The economic environment for Singapore-based port and shipping companies is very encouraging at present. Singapore is in the middle of a strong trade-led recovery, with the economy expected to expand by 7% this year, compared with the 2.0% contraction last year. Both exports and imports are rising strongly, and as world trade grows, so too does the transhipment business, which is of great importance to local industry. Political risk is low, and the government's fiscal position is strong. On the other hand, BMI expects a moderate slowdown in the Chinese and US economies in 2011, with Singapore's GDP expansion rate slowing to 4.3%. In short, the medium-term macro outlook is for the economy to peg back from strong to moderate growth.
The Port of Singapore (POS) is seeing strong cargo growth. This year, as world trade recovers, we see tonnage rising by 7.9% to 509.71mn tonnes. Growth in 2011 will be at a more moderate rate of 4.4%. POS should also remain the world's largest container port, with box traffic, which slumped by 13.5% last year, recovering by 7.6% in 2010 27.831mn TEUs. Expansion in 2011 will be 5.3%. The medium-term outlook both for general and container cargo is for moderate growth in the 3-5% per annum range.
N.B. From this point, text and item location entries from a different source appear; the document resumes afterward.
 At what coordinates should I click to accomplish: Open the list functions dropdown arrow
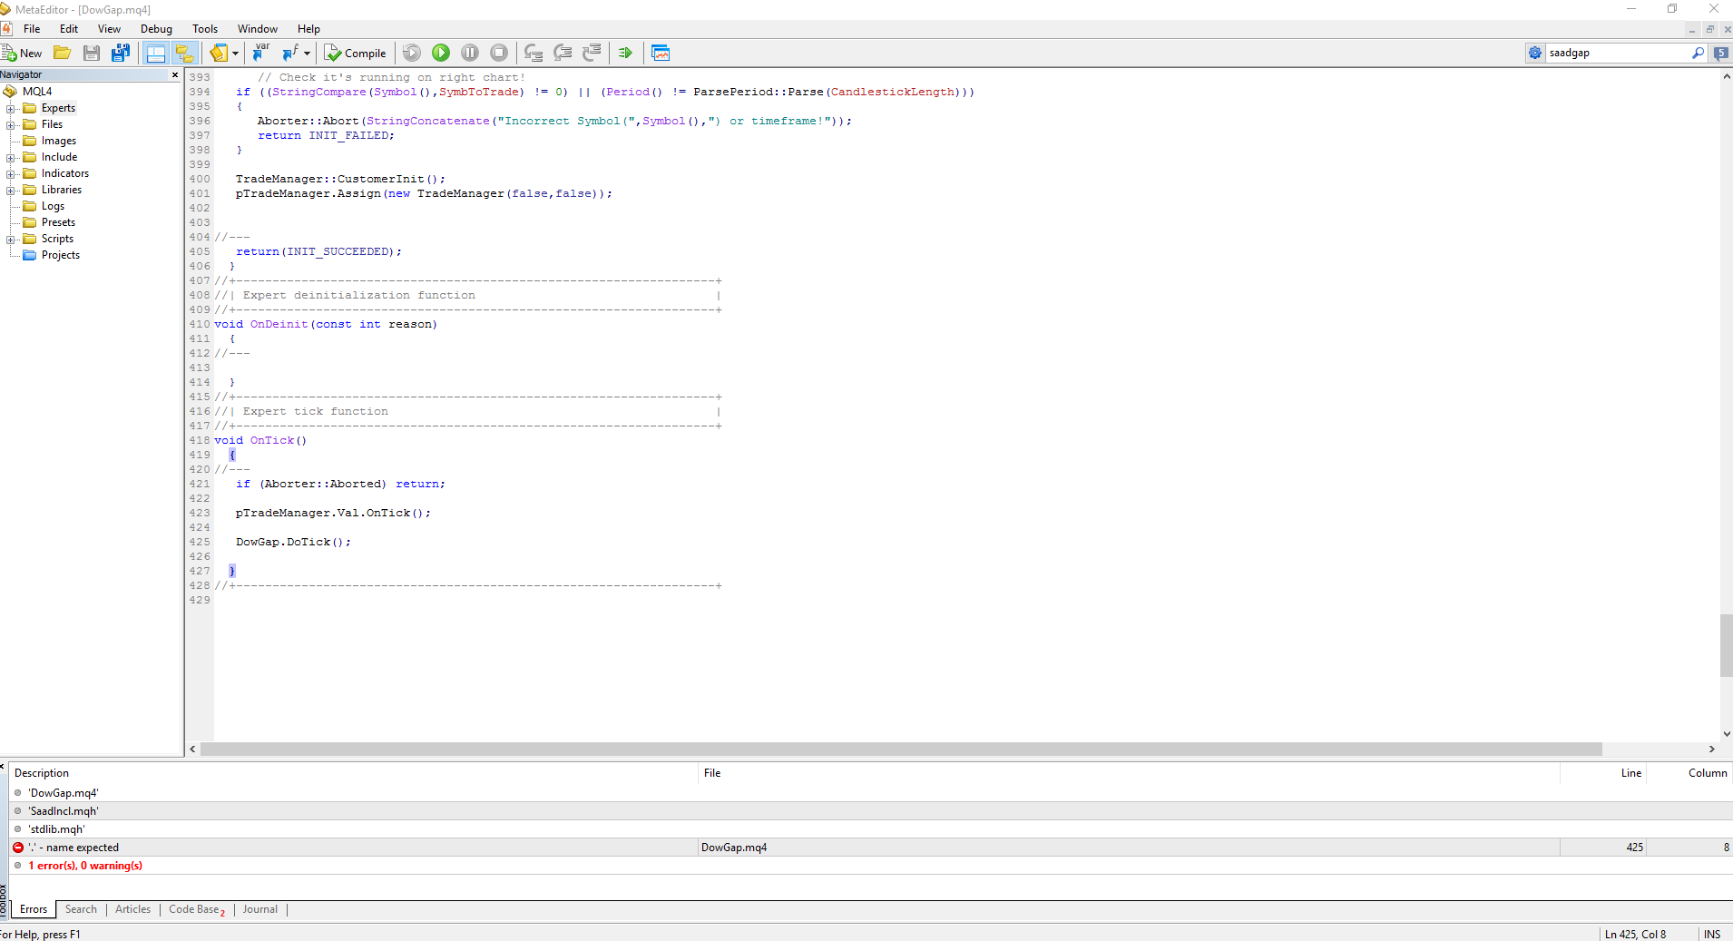tap(307, 54)
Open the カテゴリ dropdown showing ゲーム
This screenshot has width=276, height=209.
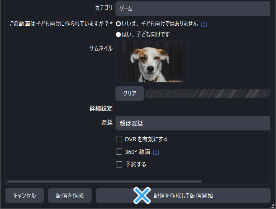pos(193,9)
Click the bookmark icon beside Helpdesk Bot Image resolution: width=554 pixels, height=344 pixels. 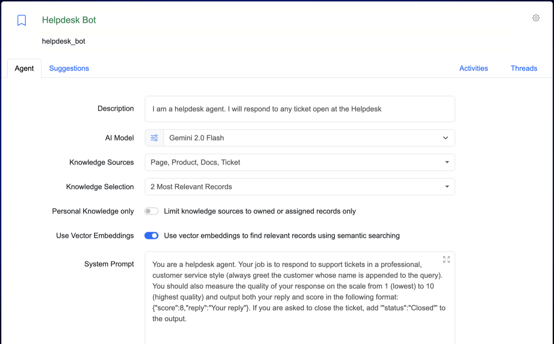point(22,20)
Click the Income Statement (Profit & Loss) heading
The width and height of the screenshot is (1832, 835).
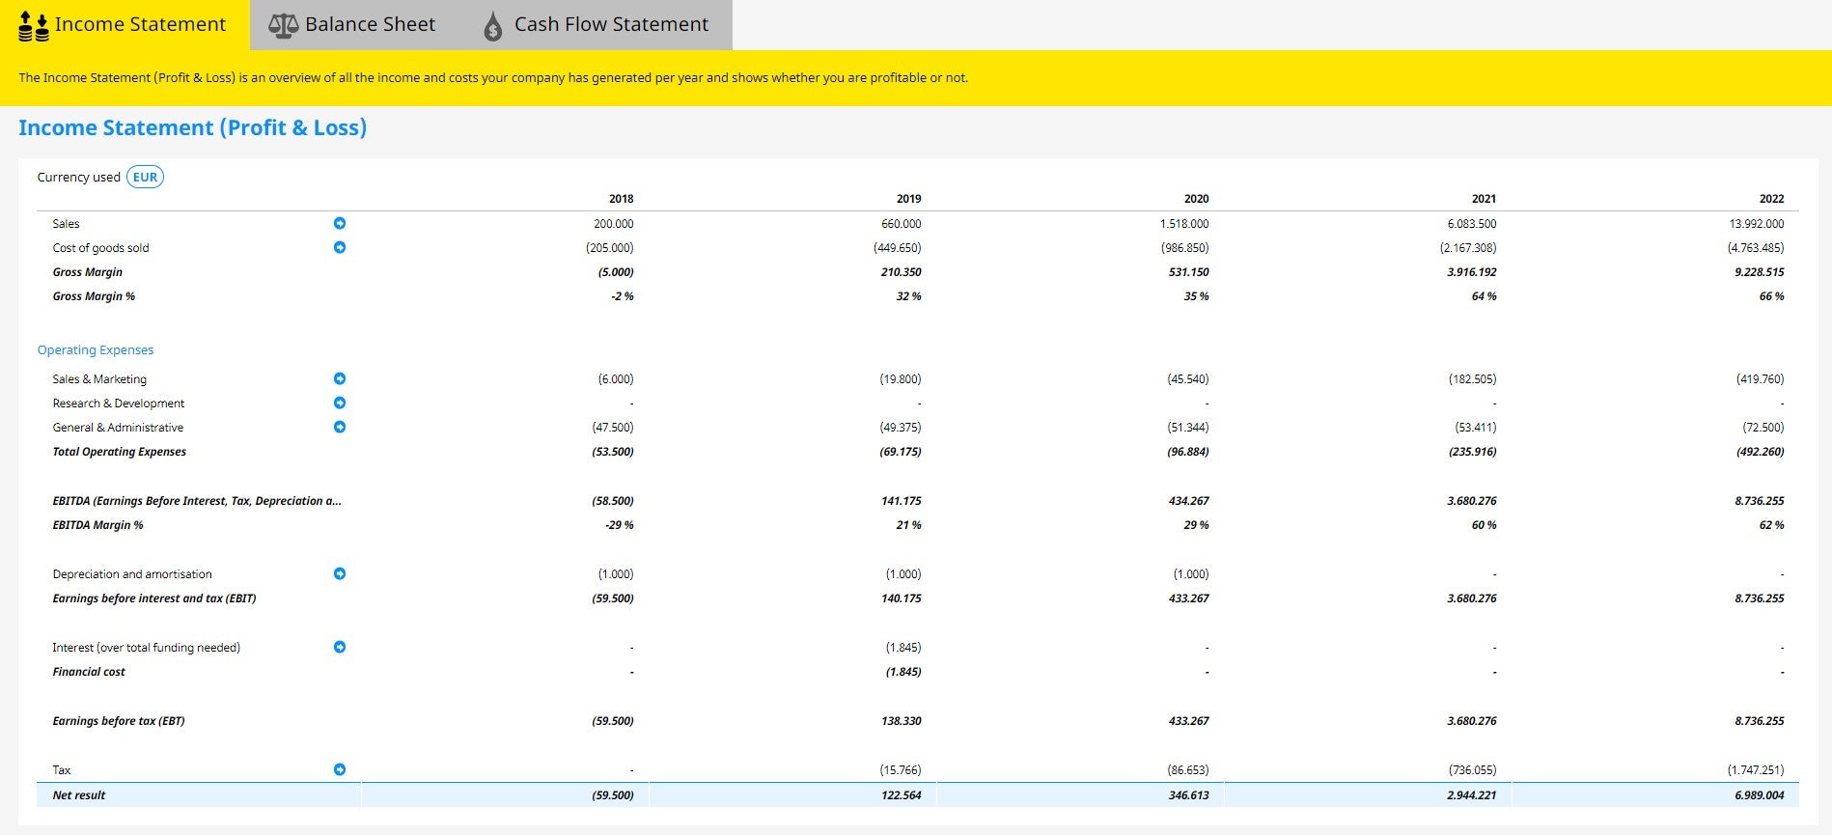tap(192, 127)
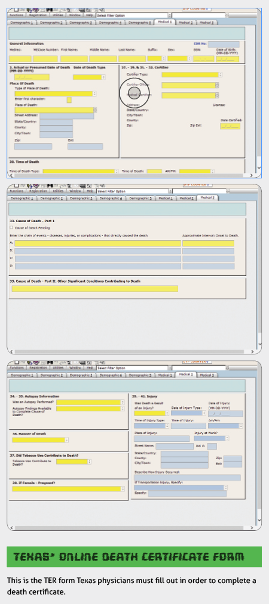Expand the Manner of Death dropdown
269x604 pixels.
pyautogui.click(x=40, y=440)
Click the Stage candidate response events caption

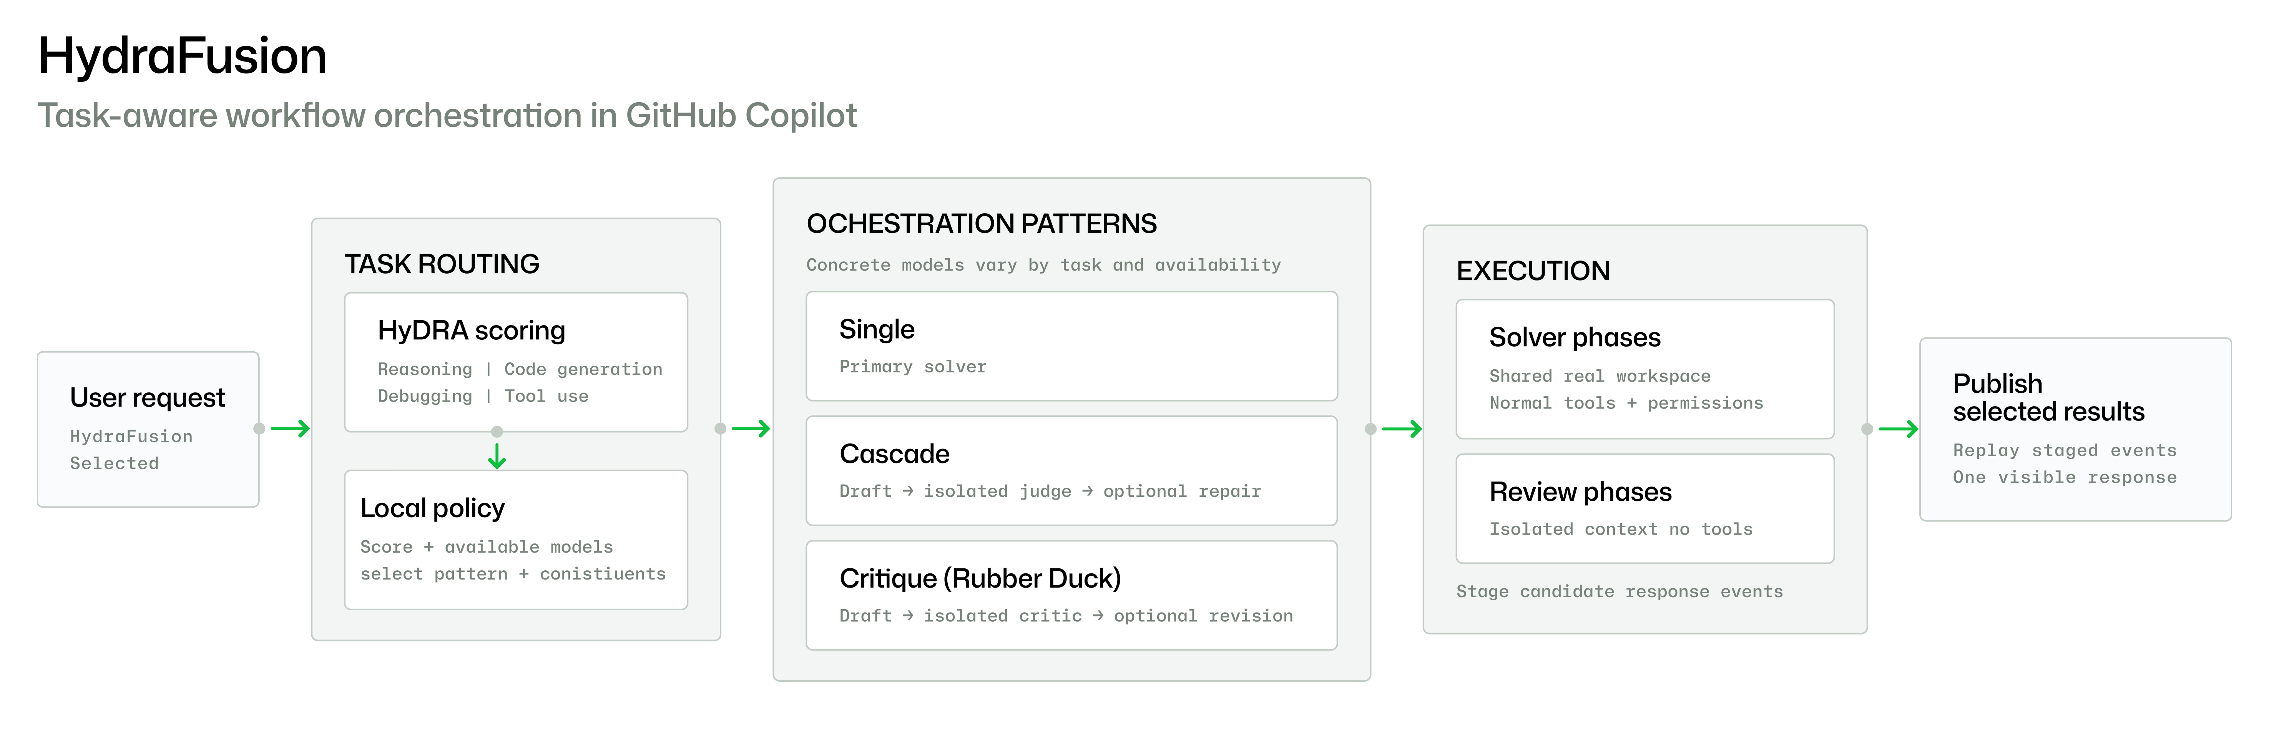click(x=1620, y=592)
Singapore's total trade will expand by 11.4% this year, following an 11.6% contraction in 2009. We expect Singapore to settle down to rather more moderate trade growth in the coming years. Average annual trade growth in the next five years will be 6.5%, a little ahead of GDP. In nominal terms, exports will surge by 21.2% this year to US$435.5bn, while imports will be fractionally slower, gaining 21.0% to US$391bn.
On the whole, risks to our Singapore shipping forecasts are evenly balanced, perhaps pointing slightly to the downside. The main risk in this sense is that world trade could experience a steeper than expected slowdown in 2011, perhaps propelled by further financial difficulties in Europe or elsewhere - indeed, any sudden event that might undermine still-fragile investor confidence.